Randall eventually explains that an ivory figurine is connected to the entity possessing Evelyn. He believes the object must be destroyed or buried to prevent the entity from continuing to exist. A priest, Father Thierry, is brought to the house to perform an exorcism, but the attempt fails. The entity attacks the group, killing several people and leaving Julia to confront it alone.

The entity begins exploiting Julia’s grief over her own mother’s death, taking on familiar voices and memories in an attempt to manipulate her. Julia eventually recognizes the deception and tries to reach Evelyn, who is still trapped beneath the possession. She encourages Evelyn to confront her guilt over Sarah’s death.

Julia manages to weaken the entity, allowing Evelyn to briefly regain control. Evelyn then reveals that the entity cannot simply be expelled and must be destroyed while inhabiting a living host. Believing there is no other way to stop it, Evelyn covers Julia with gasoline and sets her on fire.

The supernatural entity continues speaking through Julia as the house catches fire. Evelyn watches as the building burns, apparently sacrificing Julia in an attempt to destroy the entity permanently. The film ends with the lakeside house consumed by flames, leaving the ultimate fate of the entity uncertain.

== Cast ==
- Emmanuelle Lussier-Martinez as Julia
- Dawn Ford as Evelyn
- Bill Rowat as Randall
- Jason Cavalier
- Skyler Clark

== Production ==
Director Adam O'Brien conceived the project as a real-time thriller relying on a simulated continuous single-take camera setup to heighten the claustrophobic atmosphere. Principal photography took place in Canada and the United States, produced by Sequence Film and Delirium Pictures.

== Release ==
Bury the Devil was premiered at FrightFest on March 6, 2026. The film was acquired by Brainstorm Media for distribution. The film debuted in select North American theaters and VOD streaming platforms on August 21, 2026.

== Reception ==

Matt Goddard of FilmHounds gave the film a positive review and 3 out of 5 stars and he wrote: Bury the Devil can’t help but evoke some effective one-shot haunted house tales.

Joel Harley of Starburst was impressed and gave the film a positive feedback and 4 out of 5 star rating and he said: The first in a planned trilogy, Bury the Devil does a great job of setting up its fascinating mythology, cleverly teasing the planned prequel and sequel films.

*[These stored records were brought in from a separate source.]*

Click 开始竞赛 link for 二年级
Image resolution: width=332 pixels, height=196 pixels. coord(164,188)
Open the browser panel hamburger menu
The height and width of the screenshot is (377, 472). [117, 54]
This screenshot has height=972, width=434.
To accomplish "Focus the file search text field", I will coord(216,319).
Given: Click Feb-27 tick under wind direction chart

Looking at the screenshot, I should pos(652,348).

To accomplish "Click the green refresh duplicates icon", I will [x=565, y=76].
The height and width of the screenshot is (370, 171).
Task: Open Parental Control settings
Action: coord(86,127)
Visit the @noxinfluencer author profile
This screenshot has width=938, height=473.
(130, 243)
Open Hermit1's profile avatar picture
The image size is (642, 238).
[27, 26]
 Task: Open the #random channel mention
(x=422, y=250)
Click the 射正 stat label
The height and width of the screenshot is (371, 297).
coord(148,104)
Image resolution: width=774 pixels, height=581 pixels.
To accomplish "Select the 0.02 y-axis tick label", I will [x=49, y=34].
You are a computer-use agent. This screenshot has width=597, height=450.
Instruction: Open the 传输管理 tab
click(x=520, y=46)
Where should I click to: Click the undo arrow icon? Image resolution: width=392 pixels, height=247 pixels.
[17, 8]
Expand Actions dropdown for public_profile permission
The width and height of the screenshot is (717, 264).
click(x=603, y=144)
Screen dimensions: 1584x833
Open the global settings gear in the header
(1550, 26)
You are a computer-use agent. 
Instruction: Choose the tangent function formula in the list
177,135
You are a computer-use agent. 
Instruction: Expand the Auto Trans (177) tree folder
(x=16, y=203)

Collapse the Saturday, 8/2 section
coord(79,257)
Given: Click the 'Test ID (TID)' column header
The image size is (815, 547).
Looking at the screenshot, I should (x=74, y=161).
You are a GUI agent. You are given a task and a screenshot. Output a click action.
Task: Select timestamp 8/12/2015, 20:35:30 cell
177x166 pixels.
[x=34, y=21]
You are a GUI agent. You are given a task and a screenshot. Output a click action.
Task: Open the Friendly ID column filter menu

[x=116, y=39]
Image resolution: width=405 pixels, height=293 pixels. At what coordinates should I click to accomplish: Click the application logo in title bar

Matthew Jackson of Bloody Disgusting also gave the film positive review and a 3 out of 5 rating, he wrote: The story’s not quite all the way there, and the camera work sometimes devolves into the needlessly frenetic, but this is still a remarkably tense, brutal piece of work that goes for the throat and, despite loosening its grip now and then, never lets go.

Bee Delores of Macabre Daily gave the film a perfect 5 out of 5 rating and wrote: From the strong ensemble cast to the eeriness of quiet, background scares and poignant thematic elements, the 2026 indie film operates to enflame every sense in the viewer’s body and leave them drained and gasping for air.

Anton Bitel of SciFiNow also gave the film a positive review and he said: The one-shot format is certainly a technical marvel, but it also allows us, along with Julia, to get lost in an echoing, ambiguous hell house primed for destruction.